Это замечание вернуло меня в чувство. Когда мы пролетали мимо жалкой фигуры, повисшей на конце парашюта, мне было жаль, что я не мог передать ему, что его жизнь была спасена состраданием моего радиооператора – еврея, подобного многим из тех, кого нацисты убивали в гетто и концентрационных лагерях в Европе.[110]

Мы опять поднялись на 4900 м и направились к Амеланду. Джеко все еще получал сигналы на приборе «Serrate», но к этому времени усталость дала себя знать, я был так измотан, что едва мог что-то видеть.

– Джеко, я думаю, достаточно; давайте полетим домой. Остальные парни тоже должны иметь неплохой счет.

Джеко также устал, но он хотел продолжить патрулирование.

– Боб, у нас еще много боеприпасов. Возможно, мы сможем сбить еще пару.

Я боюсь, что у него не было шансов выиграть этот спор. Два утомленных, но довольных летчика спикировали к Северному морю и повернули на запад к дому. Почти через четыре часа после взлета мы благополучно приземлились в Уиттеринге.

Часть экипажей уже вернулась, но больше половины, включая вторую «волну», все еще были в воздухе. У нас была довольно хорошая ночь. В дополнение к нашим двум сбитым самолетам другой экипаж сообщил еще об одном уничтоженном и одном поврежденном самолетах. Несмотря на то что Джеко и я были измотаны, проведя несколько ночей без надлежащего сна, мы были настроены дождаться возвращения всех оставшихся. В 3.30 все вернулись, и я был рад, что мы не понесли никаких потерь. Моя эскадрилья уничтожила четыре вражеских самолета и один повредила. Я был немного разочарован. Я думал, что мы могли добиться большего, но, без сомнения, наше присутствие вызвало очень большое замешательство противника. Вероятно, мы сохранили жизни многих экипажей наших бомбардировщиков. Позже мы узнали, что налет на Пенемюнде был очень успешным. Там погибли около 700 человек персонала, включая многих опытнейших техников. Но гораздо важнее был тот факт, что развитие и производство оружия «Фау» было задержано приблизительно на девять месяцев. Бомбардировочное командование заплатило за это высокую цену. Из приблизительно 600 самолетов не вернулись более пятидесяти.[111] Большинство из них были потеряны около и над целью, что снова указывало на потребность в самолете большего радиуса действий, чем «бьюфайтер».

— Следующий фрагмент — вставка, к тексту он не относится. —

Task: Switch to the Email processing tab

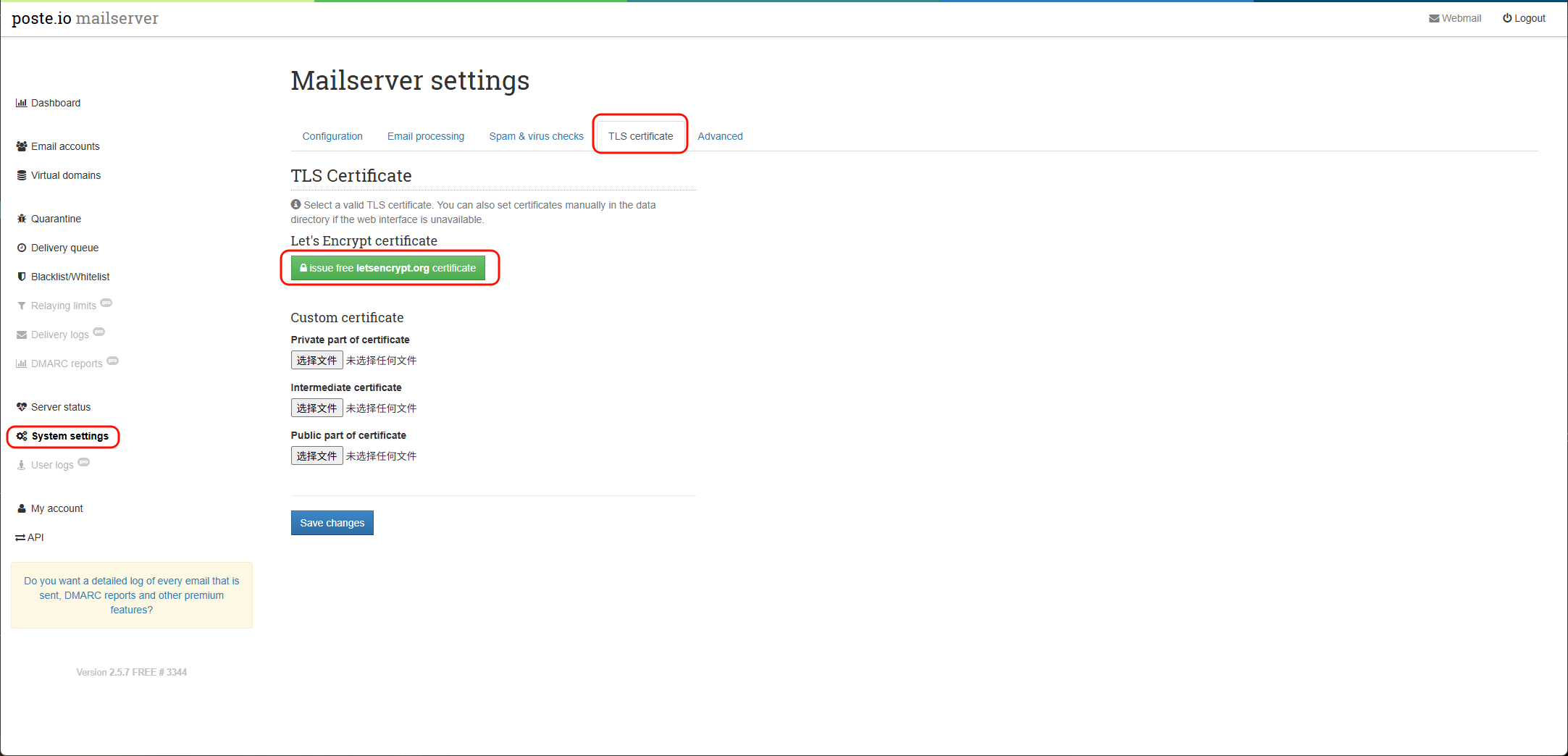Action: pos(425,136)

Вскоре несколько ранних модификаций истребителей «москито» передали в эскадрилью для испытаний. Но они были лишь кучкой изношенных самолетов. Перед тем как попасть в 141-ю, они сначала использовались в эскадрильях, а затем в учебно-боевых подразделениях. Их двигатели приносили нам бесконечные проблемы на больших высотах. Все же эти немногие самолеты позволили экипажам освоить «москито», которые по своим характеристикам превосходил «бьюфайтер».

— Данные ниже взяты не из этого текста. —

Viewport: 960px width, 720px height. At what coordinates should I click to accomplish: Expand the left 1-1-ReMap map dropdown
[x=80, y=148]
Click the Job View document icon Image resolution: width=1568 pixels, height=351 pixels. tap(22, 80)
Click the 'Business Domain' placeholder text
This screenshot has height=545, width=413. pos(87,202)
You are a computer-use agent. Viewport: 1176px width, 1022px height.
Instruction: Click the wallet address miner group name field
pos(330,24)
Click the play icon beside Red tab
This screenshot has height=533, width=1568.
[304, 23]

Однако никто не мог сравниться с нашими излюбленными «бью» по прочности. Во многих случаях они возвращались обратно, когда другие самолеты уже должны были развалиться. Мы никогда не использовали эти первые немногие «мосси» для боевых вылетов из-за их ненадежности, но по достоинству оценили бы их, если получили бы более новые модификации. В ходе некоторых испытательных полетов в дневное время мы проводили учебные бои с американскими «лайтингами» Макговерна, и, даже учитывая наш недостаточный опыт полетов на «москито», «лайтнинги» имели слабые шансы против нас в бою.

Перейти на страницу:

Похожие книги

Адмирал Советского флота
Адмирал Советского флота

Николай Герасимович Кузнецов – адмирал Флота Советского Союза, один из тех, кому мы обязаны победой в Великой Отечественной войне. В 1939 г., по личному указанию Сталина, 34-летний Кузнецов был назначен народным комиссаром ВМФ СССР. Во время войны он входил в Ставку Верховного Главнокомандования, оперативно и энергично руководил флотом. За свои выдающиеся заслуги Н.Г. Кузнецов получил высшее воинское звание на флоте и стал Героем Советского Союза.После окончания войны судьба Н.Г. Кузнецова складывалась непросто – резкий и принципиальный характер адмирала приводил к конфликтам с высшим руководством страны. В 1947 г. он даже был снят с должности и понижен в звании, но затем восстановлен приказом И.В. Сталина. Однако уже во времена правления Н. Хрущева несгибаемый адмирал был уволен в отставку с унизительной формулировкой «без права работать во флоте».В своей книге Н.Г. Кузнецов показывает события Великой Отечественной войны от первого ее дня до окончательного разгрома гитлеровской Германии и поражения милитаристской Японии. Оборона Ханко, Либавы, Таллина, Одессы, Севастополя, Москвы, Ленинграда, Сталинграда, крупнейшие операции флотов на Севере, Балтике и Черном море – все это есть в книге легендарного советского адмирала. Кроме того, он вспоминает о своих встречах с высшими государственными, партийными и военными руководителями СССР, рассказывает о методах и стиле работы И.В. Сталина, Г.К. Жукова и многих других известных деятелей своего времени.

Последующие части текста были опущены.